Indagati i responsabili dell'aggressione al ragazzo ghanese

di 13 Novembre 2008Marzo 5th, 2017Attualità

Difficile dimenticare il viso tumefatto di Emmanuel, il ragazzo originario del Ghana, di 22 anni, dopo i fatti dello scorso 29 settembre. Un gruppo di vigili urbani di Parma lo fermò in un parco cittadino, immobilizzandolo e, con insulti a sfondo razziale, calci e pugni, lo costrinsero a seguirlo in commissariato. Lì non era finito l’incubo: i vigili continuarono ad insultarlo e colpirlo, costringendolo a fargli firmare un foglio in cui compariva una falsa confessione del ragazzo, secondo cui stava facendo il palo per un gruppo di spacciatori della zona. Dopo il pestaggio, la beffa: al padre che, andandolo a riprendere, chiedeva spiegazioni per le ferite ed i lividi del figlio, fu risposto cosa era caduto; inoltre, nella busta della Polizia Municipale in cui vi erano gli effetti personali di Emmanuel ed il verbale dell’accaduto, compariva a penna la scritta “Emmanuel negro”.

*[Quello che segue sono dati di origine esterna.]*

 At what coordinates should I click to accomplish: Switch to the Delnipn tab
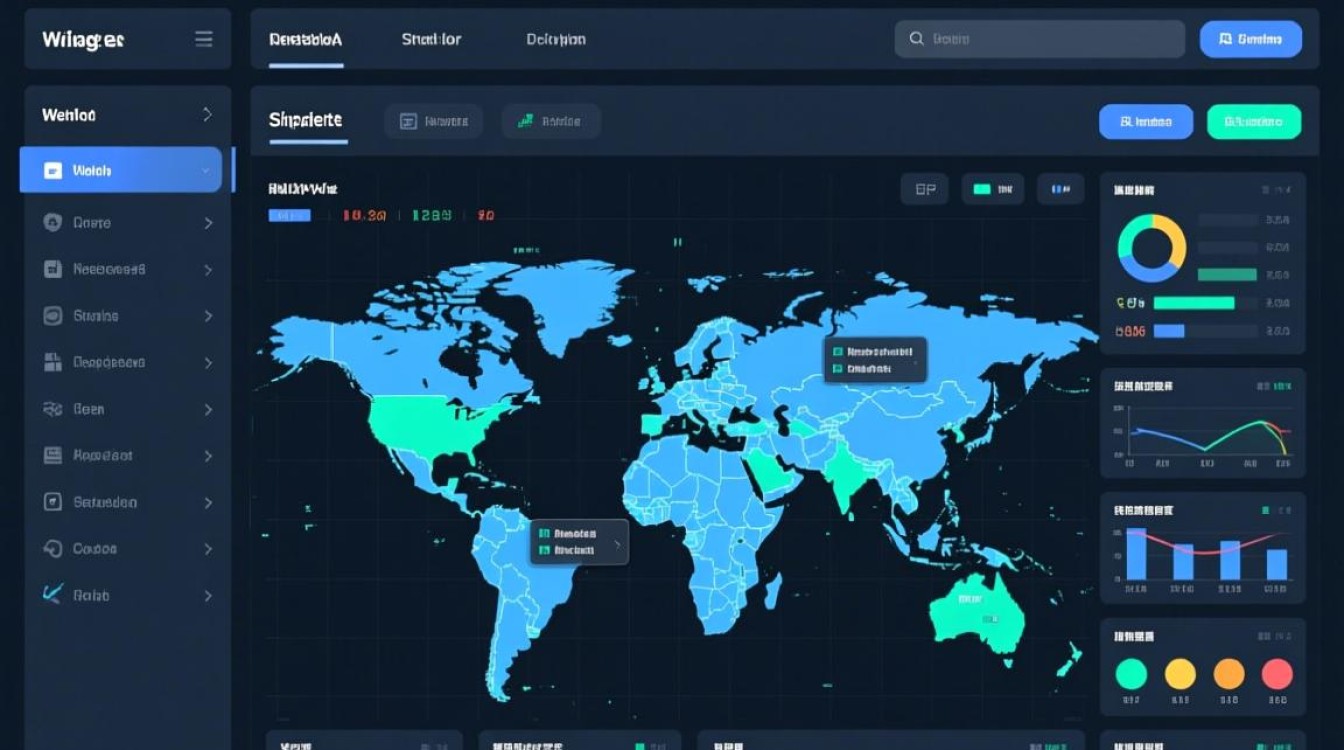555,39
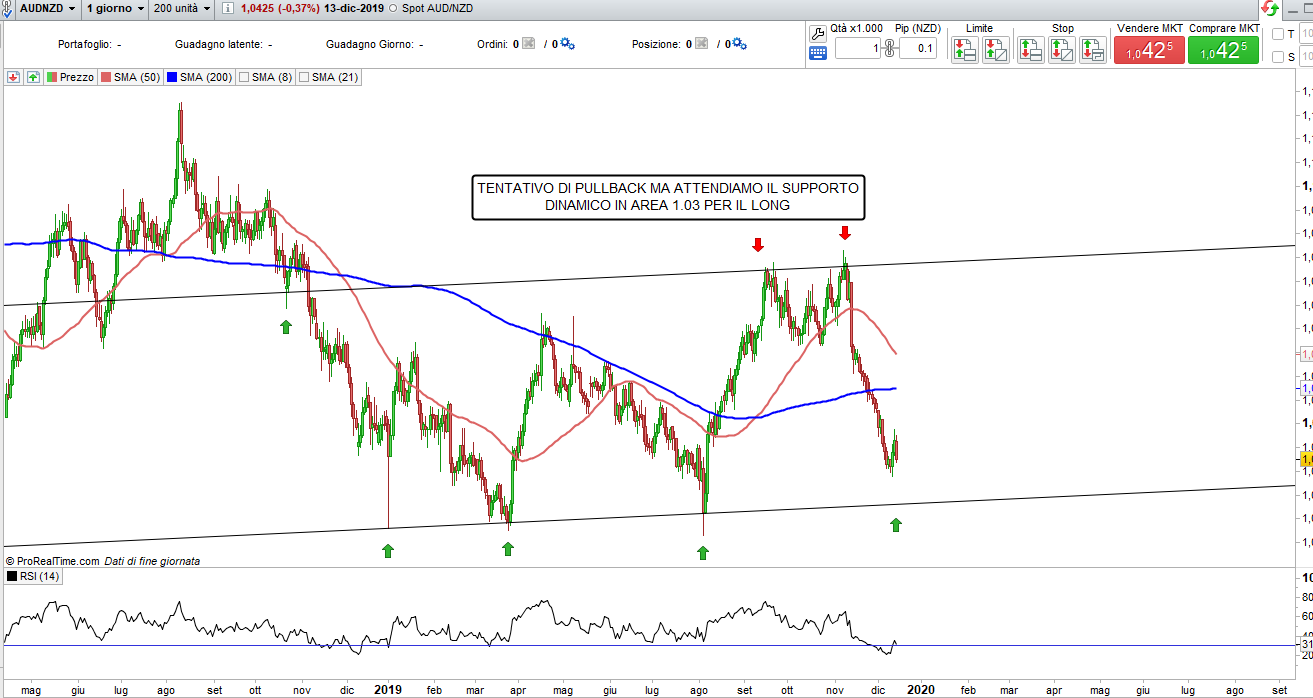Click the Qtà x1.000 quantity input field
Image resolution: width=1313 pixels, height=698 pixels.
(858, 48)
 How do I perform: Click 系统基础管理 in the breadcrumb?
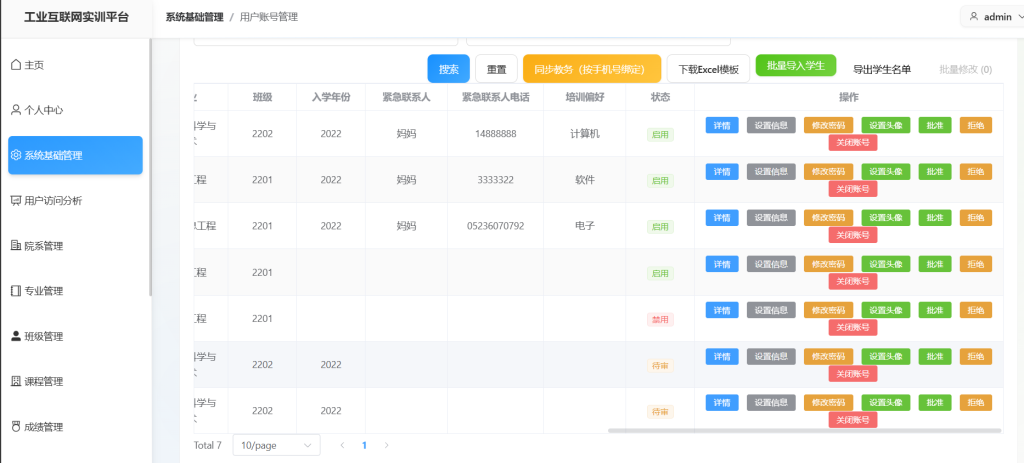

Purtroppo, nonostante le evidenti escoriazioni e le operazioni all’occhio che il ragazzo ghanese ha dovuto subire, i vigili negarono l’accaduto e il sindaco di Parma tergiversò prima di denunciare l’accaduto. Non solo: ospite di trasmissioni televisive, il ragazzo fu addirittura sospettato, da alcune persone, di non raccontare la verità e di aver inventato la storia di sana pianta. Per farsi pubblicità. Per motivi politici. Per odio razziale, dissero.

Oggi la verità viene finalmente a galla e,molto probabilmente, i responsabili saranno puniti. Si tratta di 8 vigili urbani della Polizia Municipale di Parma, più un ispettore capo ed un commissario. Per gli indagati si parla di molti reati commessi in concorso: percosse aggravate, calunnia, ingiuria, falso ideologico e materiale, violazione dei doveri d’ufficio. Grava oltre a tutto ciò l’accusa di abuso di potere. Lo stesso sindaco di Parma, Pietro Vignali, avrebbe riferito dell’accaduto e della probabile messa in atto di provvedimenti contro i colpevoli, in sede di consiglio comunale. Dispiace però il fatto che nessuno abbia ancora chiesto ufficialmente scusa per il gravissimo fatto.

Resta, innegabile, un senso di soddisfazione per la giustizia ritrovata. Si tratta di un fatto, a suo modo, marginale, ma altrettanto deplorevole e grave. Per una serie di motivi: perché si inserisce in un clima già teso, in cui dei rigurgiti di razzismo prendono sempre più piede nel nostro Paese; perché si è colpito un ragazzo indifeso senza apparente motivazione e, per di più, in gruppo; infine, dulcis in fundo, in quanto a commettere questa barbarie sono stati degli uomini in divisa, rappresentanti di quel potere statale che dovrebbe far sì che proprio casi del genere non possano e non debbano accadere. E’ una vittoria dello Stato su una parte che ne rappresenta la mela marcia. E’ la vittoria del debole contro il forte. E’ la vittoria della civiltà. E’ la nostra vittoria, piccola è vero, ma pur sempre una vittoria.

Si attende con ansia il momento in cui tutti i cittadini diventeranno più tolleranti verso le “diversità”, chiaramente laddove, dall’altra parte, vi sia rispetto delle regole condivise e, a loro volta, di noi stessi. E tutto dovrà partire dalle istituzioni, che daranno l’esempio.